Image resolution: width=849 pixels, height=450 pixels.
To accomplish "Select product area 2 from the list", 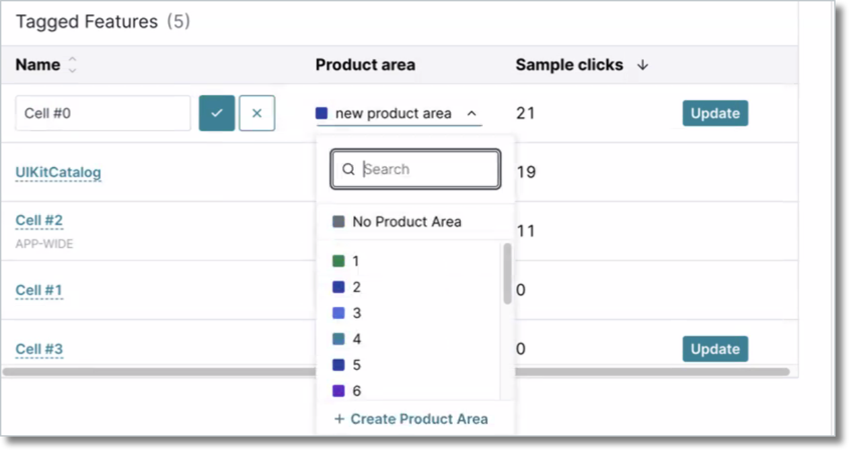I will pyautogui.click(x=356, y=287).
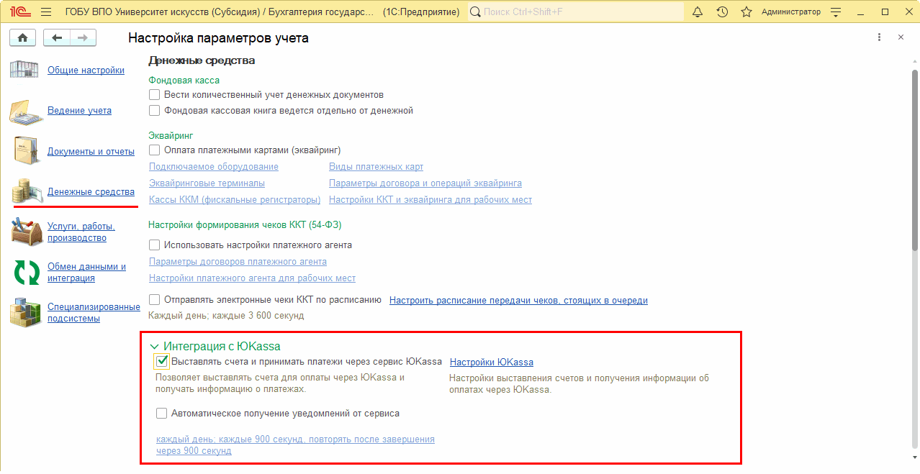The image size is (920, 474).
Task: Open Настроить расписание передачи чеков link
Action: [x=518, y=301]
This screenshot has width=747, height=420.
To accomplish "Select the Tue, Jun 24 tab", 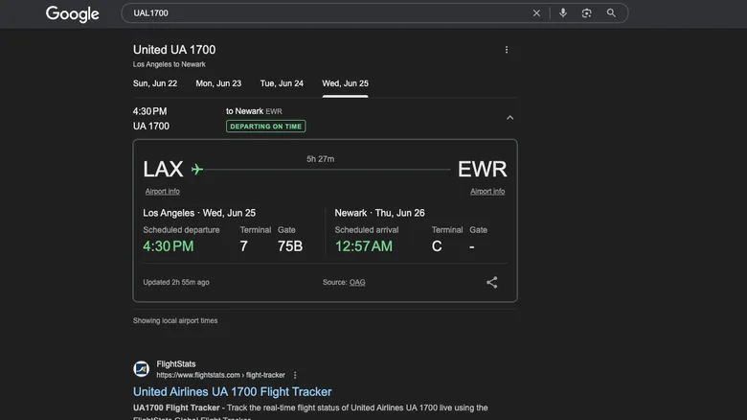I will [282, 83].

________________________

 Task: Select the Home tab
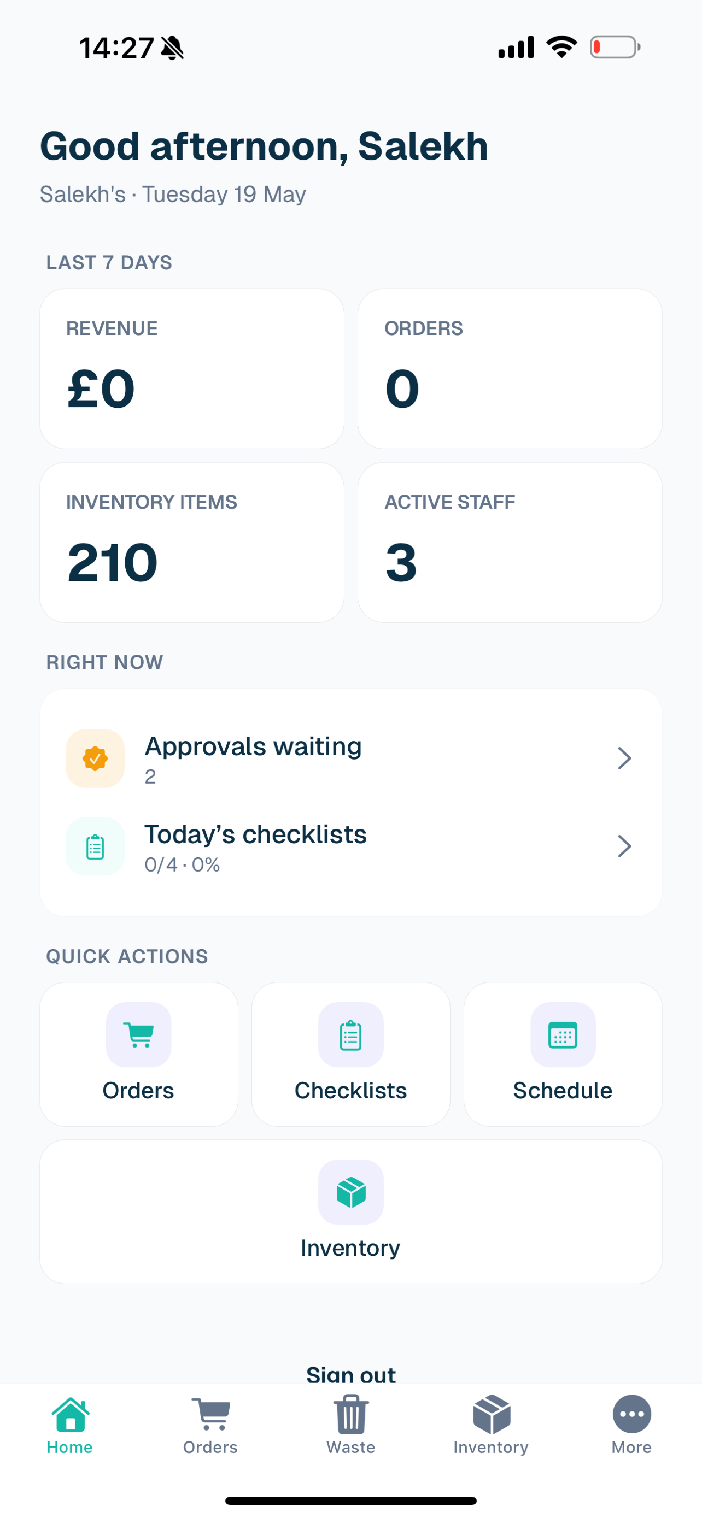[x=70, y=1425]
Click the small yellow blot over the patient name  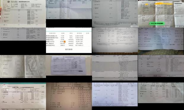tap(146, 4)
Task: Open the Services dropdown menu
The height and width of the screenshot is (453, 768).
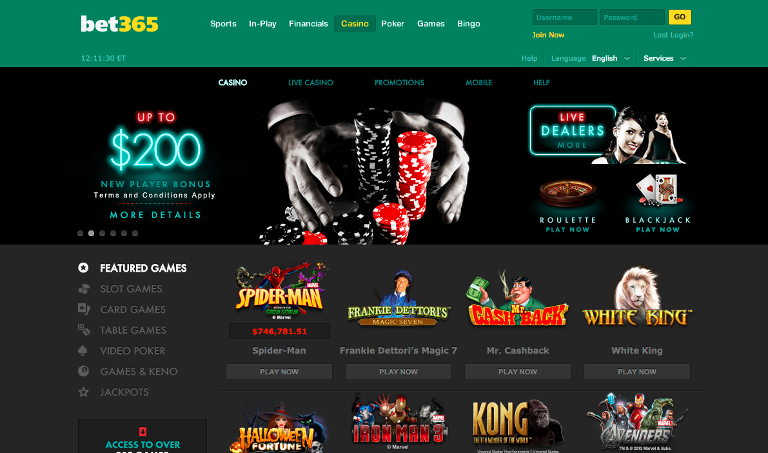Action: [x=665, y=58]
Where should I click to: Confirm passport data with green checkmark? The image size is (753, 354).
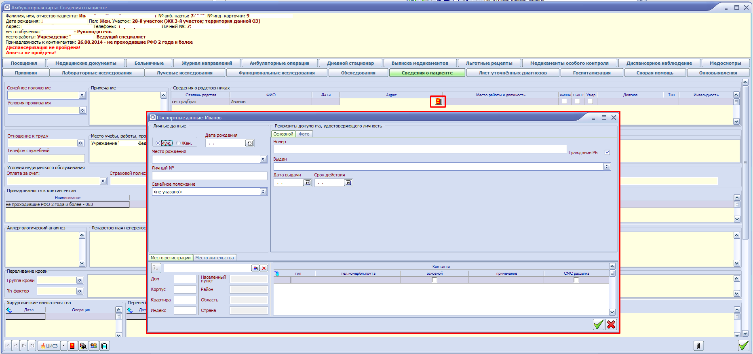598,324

________________________

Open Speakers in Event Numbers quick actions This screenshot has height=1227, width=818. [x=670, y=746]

________________________

WORK REQUEST: Copy all lines from the data above that contain the word "This".

THE ANSWER:
This screenshot has width=747, height=420.
Open Speakers in Event Numbers quick actions This screenshot has height=1227, width=818. [x=670, y=746]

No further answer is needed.